Donald Trump is an Old, White, Racist

I cannot stay quiet anymore.

Donald Trump can claim to the hills how he is not a racist. But I know he is. His attempts to garner favor from Black voters have not fallen on deaf ears. I have been listening, and I do not like what I am hearing.

Those are my aunts, uncles, cousins, brothers, sisters, mother and father he is talking about when he says Black communities are in the worst shape they’ve ever been in, “ever, ever, ever.” Just. No.

And his solution? Drum roll…………..more STOP AND FRISK!

Stop and frisk (Terry stops) in every Black community in America. Donald Trump thinks emphasizing Terry stops in the Black community will reduce violence. The same stop and frisk that, contrary to Trump’s claims on how well it worked, did not yield any attributable reduction in violent deaths in New York City.
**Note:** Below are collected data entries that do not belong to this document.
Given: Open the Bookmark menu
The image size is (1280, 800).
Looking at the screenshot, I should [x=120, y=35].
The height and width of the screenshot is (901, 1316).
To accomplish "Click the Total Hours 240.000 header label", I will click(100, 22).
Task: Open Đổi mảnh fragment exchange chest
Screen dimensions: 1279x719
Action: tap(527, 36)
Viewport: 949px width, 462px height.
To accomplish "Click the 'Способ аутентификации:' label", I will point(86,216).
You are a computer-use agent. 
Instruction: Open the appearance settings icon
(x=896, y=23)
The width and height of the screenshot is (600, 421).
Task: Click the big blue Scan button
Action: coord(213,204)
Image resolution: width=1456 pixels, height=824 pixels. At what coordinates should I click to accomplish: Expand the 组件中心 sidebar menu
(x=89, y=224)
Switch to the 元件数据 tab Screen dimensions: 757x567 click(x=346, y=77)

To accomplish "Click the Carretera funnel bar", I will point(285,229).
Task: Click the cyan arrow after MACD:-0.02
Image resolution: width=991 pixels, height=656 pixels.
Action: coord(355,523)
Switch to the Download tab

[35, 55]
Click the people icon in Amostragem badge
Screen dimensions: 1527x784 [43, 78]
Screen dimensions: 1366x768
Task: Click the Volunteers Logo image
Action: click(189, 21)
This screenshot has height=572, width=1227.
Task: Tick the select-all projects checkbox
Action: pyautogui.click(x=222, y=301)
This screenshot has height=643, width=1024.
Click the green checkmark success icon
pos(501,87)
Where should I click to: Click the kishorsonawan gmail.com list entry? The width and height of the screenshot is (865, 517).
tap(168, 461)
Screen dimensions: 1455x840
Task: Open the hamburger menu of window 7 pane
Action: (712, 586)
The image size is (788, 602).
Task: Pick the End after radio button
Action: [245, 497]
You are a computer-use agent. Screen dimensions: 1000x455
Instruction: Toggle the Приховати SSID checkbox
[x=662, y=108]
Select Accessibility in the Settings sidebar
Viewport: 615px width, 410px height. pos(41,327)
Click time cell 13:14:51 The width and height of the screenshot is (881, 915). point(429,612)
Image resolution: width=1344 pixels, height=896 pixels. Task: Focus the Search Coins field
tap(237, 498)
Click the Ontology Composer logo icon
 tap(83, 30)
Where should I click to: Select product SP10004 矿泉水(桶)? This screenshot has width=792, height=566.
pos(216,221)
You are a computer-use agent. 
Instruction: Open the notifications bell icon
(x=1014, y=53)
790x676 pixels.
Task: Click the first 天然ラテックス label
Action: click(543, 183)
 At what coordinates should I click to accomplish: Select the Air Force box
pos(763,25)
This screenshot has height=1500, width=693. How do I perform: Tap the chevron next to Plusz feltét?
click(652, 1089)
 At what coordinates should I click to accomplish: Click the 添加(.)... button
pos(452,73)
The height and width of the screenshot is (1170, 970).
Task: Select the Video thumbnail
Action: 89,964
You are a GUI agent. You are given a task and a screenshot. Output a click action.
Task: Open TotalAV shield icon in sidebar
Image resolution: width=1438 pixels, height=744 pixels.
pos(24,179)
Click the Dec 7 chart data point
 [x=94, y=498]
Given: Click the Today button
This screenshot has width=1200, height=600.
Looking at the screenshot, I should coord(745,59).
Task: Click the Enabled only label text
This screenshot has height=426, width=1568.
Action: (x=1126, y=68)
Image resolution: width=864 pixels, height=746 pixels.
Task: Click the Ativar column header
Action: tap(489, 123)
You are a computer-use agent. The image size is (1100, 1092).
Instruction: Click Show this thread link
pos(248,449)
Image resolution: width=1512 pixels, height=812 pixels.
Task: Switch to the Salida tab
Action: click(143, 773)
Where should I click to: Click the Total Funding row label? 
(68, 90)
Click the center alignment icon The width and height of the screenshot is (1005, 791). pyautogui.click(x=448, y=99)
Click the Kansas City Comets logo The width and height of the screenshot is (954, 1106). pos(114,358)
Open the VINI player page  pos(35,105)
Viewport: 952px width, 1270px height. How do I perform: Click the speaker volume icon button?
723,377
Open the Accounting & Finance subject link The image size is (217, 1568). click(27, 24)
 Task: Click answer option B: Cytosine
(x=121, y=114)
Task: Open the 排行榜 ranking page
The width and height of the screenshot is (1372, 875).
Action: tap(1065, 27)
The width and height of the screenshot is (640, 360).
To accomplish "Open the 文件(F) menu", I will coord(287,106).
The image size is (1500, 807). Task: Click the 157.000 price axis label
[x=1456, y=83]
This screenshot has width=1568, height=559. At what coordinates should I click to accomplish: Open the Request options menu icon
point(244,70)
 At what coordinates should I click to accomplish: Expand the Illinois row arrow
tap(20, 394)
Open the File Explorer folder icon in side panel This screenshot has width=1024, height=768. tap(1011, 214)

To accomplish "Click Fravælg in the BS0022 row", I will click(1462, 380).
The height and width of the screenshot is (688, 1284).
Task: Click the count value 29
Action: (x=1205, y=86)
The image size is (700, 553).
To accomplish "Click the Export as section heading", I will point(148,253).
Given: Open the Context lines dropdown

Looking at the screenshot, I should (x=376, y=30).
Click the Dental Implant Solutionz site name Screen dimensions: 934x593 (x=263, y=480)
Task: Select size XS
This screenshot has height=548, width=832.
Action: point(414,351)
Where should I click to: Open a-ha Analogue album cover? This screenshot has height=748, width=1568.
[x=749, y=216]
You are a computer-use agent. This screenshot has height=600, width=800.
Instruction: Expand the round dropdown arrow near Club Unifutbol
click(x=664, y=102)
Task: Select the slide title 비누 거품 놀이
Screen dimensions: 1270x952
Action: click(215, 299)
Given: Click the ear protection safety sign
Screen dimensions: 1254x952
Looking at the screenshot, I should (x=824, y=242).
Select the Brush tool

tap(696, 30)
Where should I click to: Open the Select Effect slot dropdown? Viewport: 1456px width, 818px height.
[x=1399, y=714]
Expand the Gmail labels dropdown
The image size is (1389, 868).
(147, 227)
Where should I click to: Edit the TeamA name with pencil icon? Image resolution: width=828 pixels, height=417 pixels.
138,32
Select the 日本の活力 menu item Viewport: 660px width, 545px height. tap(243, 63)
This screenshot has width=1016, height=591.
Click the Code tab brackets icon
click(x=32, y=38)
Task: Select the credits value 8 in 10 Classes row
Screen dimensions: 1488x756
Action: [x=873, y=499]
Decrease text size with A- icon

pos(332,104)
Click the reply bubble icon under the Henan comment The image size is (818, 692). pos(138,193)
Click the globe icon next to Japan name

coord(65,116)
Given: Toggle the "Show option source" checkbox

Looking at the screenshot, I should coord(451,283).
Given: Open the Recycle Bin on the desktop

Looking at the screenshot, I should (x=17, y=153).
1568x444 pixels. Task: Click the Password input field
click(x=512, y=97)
The same stop and frisk that was declared an unconstitutional, illegal infringement on the rights of the minorities targeted under the policy.

No matter! Donald trump knows better than the generals! The Donald knows better than the NYPD and the U.S. federal court of appeals and the Fourteenth Amendment.

Maybe that’ll be Trump’s next real estate investment – a for-profit prison to hold all the big, “bad dudes” he locks up thanks to stop and frisk.

Because it has become obvious Donald Trump knows better than Black people what is good for Black people – the view inside a jail cell.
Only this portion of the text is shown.